Дебаты 03.02.2014 // 2 066
© wikimedia.org

Автор выражает признательность Кевину Платту, беседа с которым позволила ему лучше понять природу травмы. Он также благодарит участников семинара «Литература и социальные науки», прошедшего на филологическом факультете МГУ 17 декабря 2012 года, за соображения, высказанные ими по его докладу о теории травмы.

В девятнадцатой песне «Одиссеи» содержится рассказ о том, как кормилица героя, Евриклея, моет ноги своему господину, вернувшемуся домой и до поры скрытому под личиной нищего странника (XIX, 385–395) [1]. Едва только ее рука прикасается к рубцу от раны, полученной Одиссеем в молодости, она сразу узнает его, но он велит ей пока оставить это в тайне. Так через прикосновение к ране-травме [2] приходит знание, которое нельзя уничтожить, нельзя полностью спрятать и также нельзя и немедленно разгласить.

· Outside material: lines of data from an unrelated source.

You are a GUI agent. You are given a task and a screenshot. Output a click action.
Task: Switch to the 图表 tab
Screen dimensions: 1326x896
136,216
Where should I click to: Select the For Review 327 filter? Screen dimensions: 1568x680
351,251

Впрочем, как видно из рассказа Гомера, травму можно у-знать в особых условиях: необходим тот, кто может сделать травму знанием в касании [3]. Иначе говоря, травма находится на поверхности, и только на поверхности. Однако эта поверхность делается доступной извне, через прикосновение, которое из-влекает вот этот рубец из тела, как оно здесь и сейчас дано, и при-влекает себя. Одиссей становится собой, когда Евриклея касается рубца от раны на его теле. Моим остается только то, что у меня изъято: сокровенная целостность тела, нарушенная раной. Касание отнимает травму у сокрытости, изымает тело из сферы тайны и при-дает происходящему смысл, который уже нельзя пере-дать дальше. Травма и касание поэтому всегда в одном времени, внешнем по отношению к этому вот моменту и как бы застывшем без определенного продолжения. У травмы отсутствует «тогда» и «сейчас», поскольку она вдруг вторгается в определенный момент, соединившись с касанием. Дотронувшись до прошлого через травму, касание утверждает это прошлое как единственное настоящее, как истину настоящего. Впрочем, истину всегда несовершенную и незавершенную. Прошлое не подвержено изменению: рубец от раны всегда будет там, где он должен быть. Но прошлое подвержено манипуляциям, ибо, только непосредственно касаясь прошлого, мы можем вывести на свет истину настоящего. В свою очередь, непосредственно коснуться прошлого мы можем только в настоящем. А значит, между прошлым и настоящим нет дистанции: они различаются между собой внешним образом. Касание различает прошлое и настоящее извне, давая им время, из-влеченное движением по поверхности следа на теле.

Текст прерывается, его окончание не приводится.